» **Exercise directions**
Beginning with the line that contains "Click the Google logo", repeat each line exactly through the end of the listing below. Pictures stay out.

» **Available data**
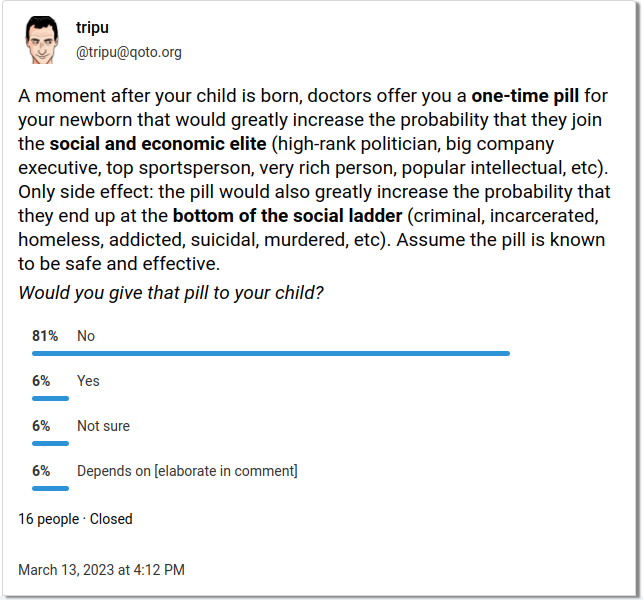Click the 16 people vote count
Image resolution: width=643 pixels, height=600 pixels.
(48, 519)
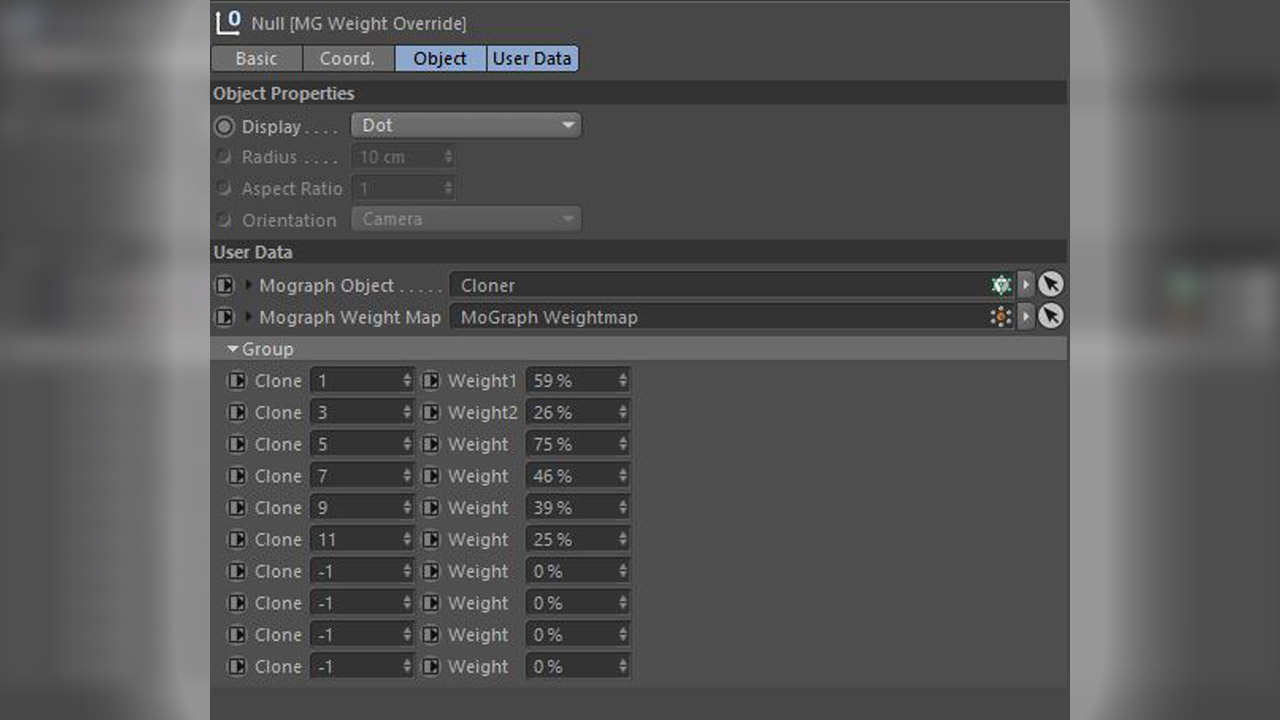Click the small arrow button after the Cloner field
The width and height of the screenshot is (1280, 720).
tap(1026, 284)
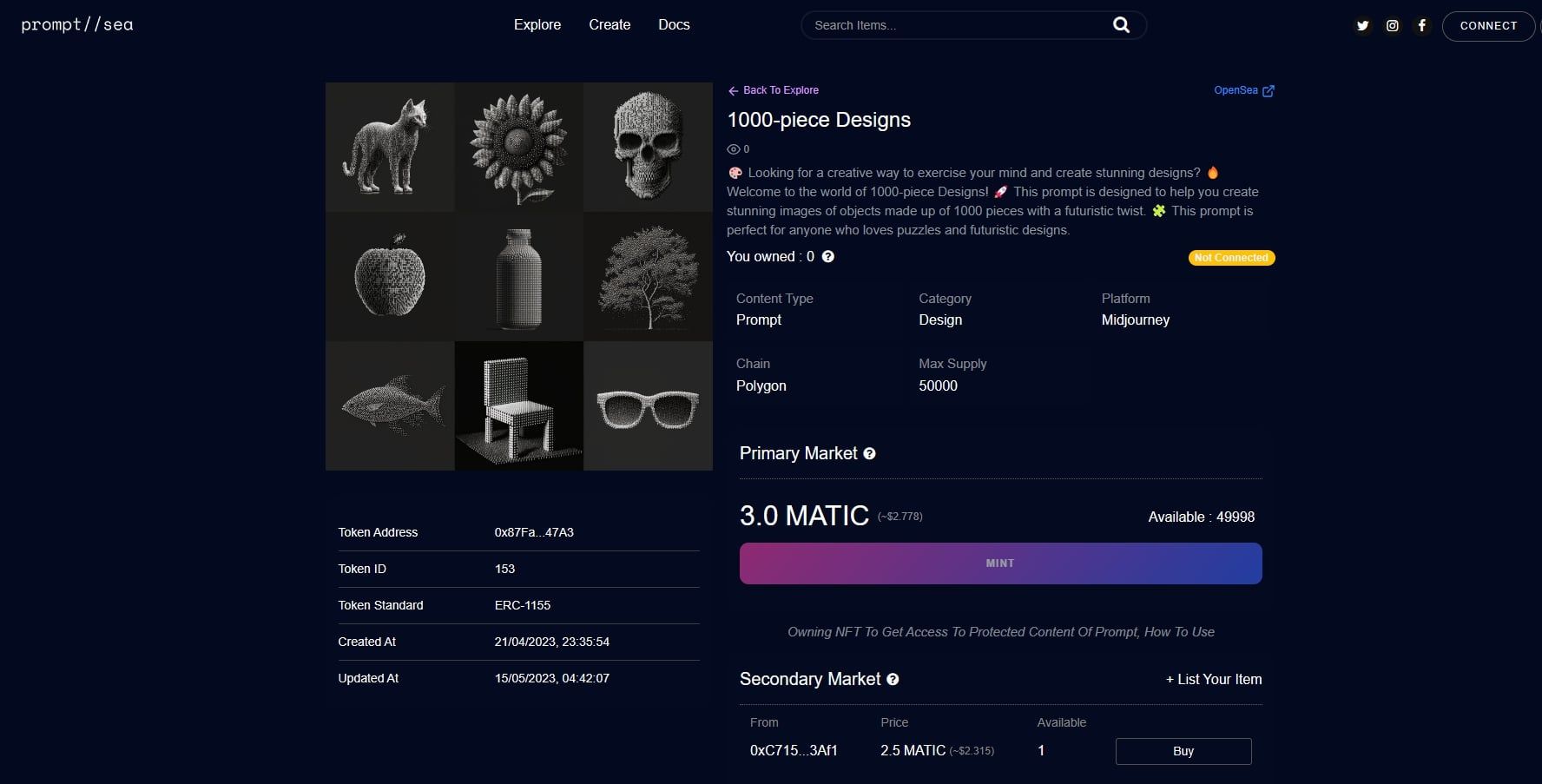This screenshot has width=1542, height=784.
Task: Click the skull design thumbnail
Action: coord(648,147)
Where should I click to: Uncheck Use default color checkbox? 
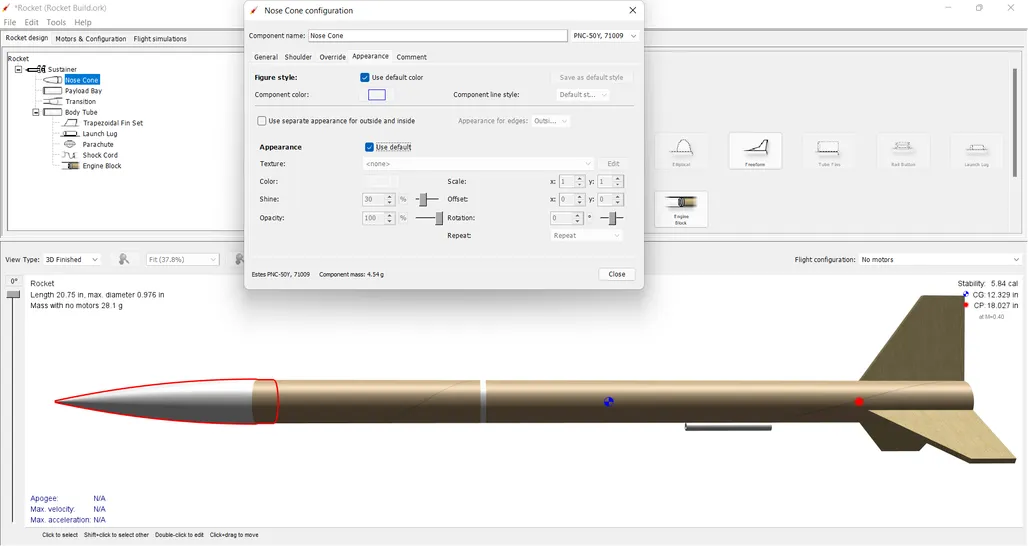point(365,77)
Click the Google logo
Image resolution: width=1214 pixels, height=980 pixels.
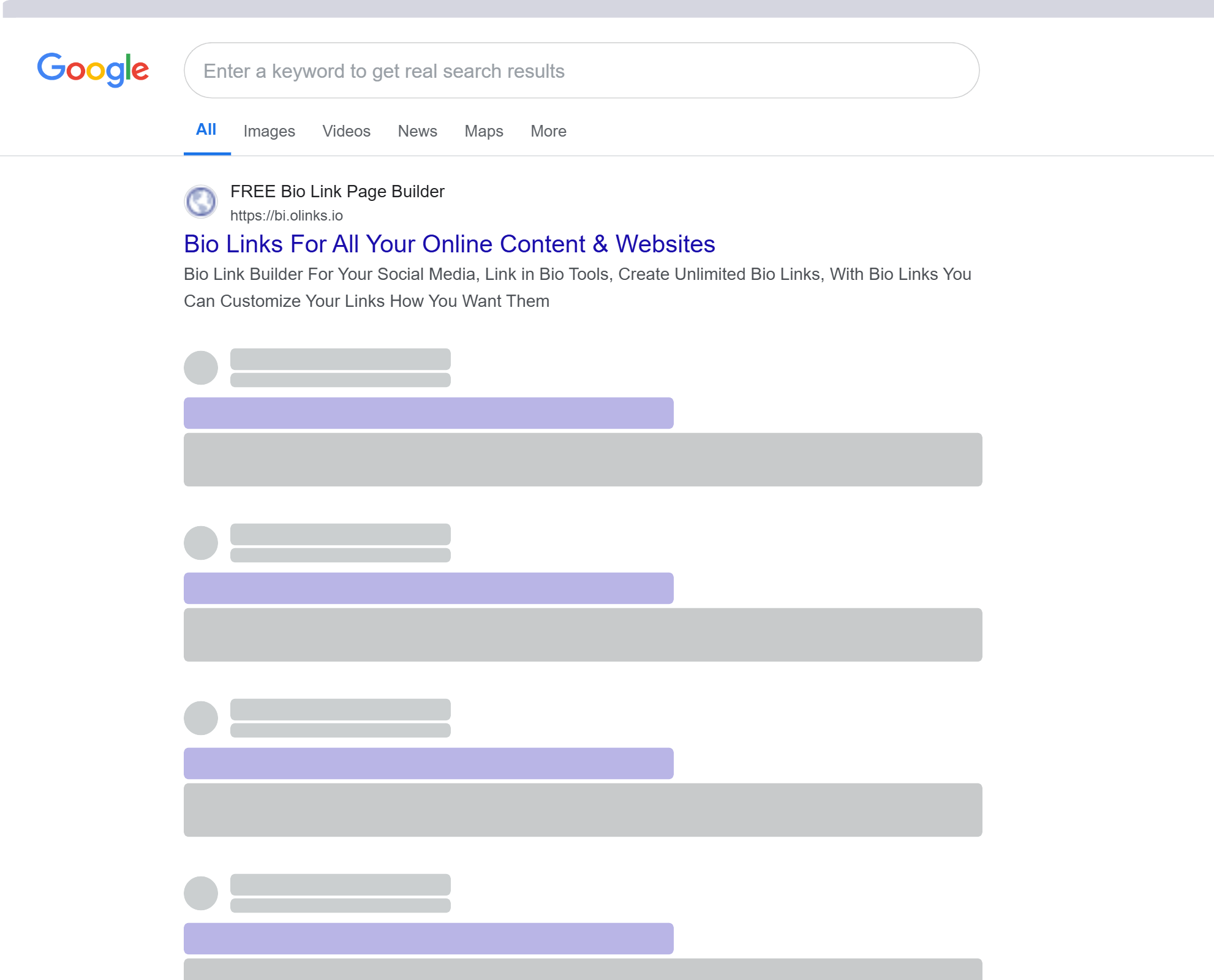click(x=93, y=69)
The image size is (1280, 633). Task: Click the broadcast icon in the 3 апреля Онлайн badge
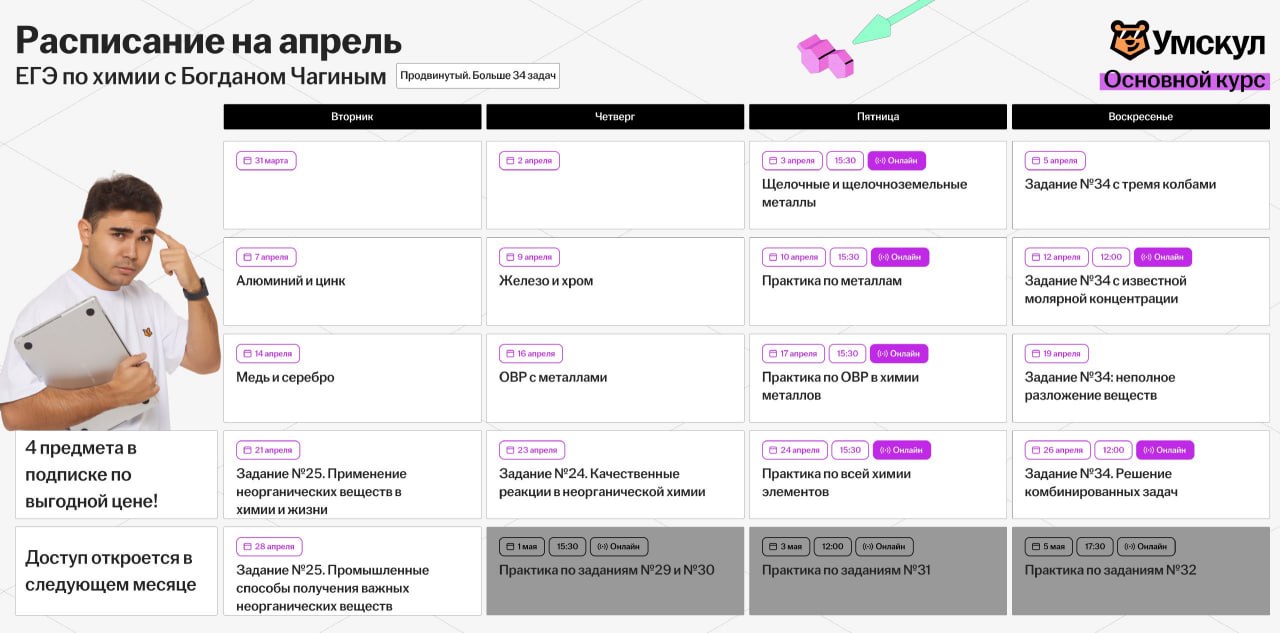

» **Solution to this exercise**
Click the Google logo
Image resolution: width=1214 pixels, height=980 pixels.
click(x=93, y=69)
The image size is (1280, 633). Task: Click the broadcast icon in the 3 апреля Онлайн badge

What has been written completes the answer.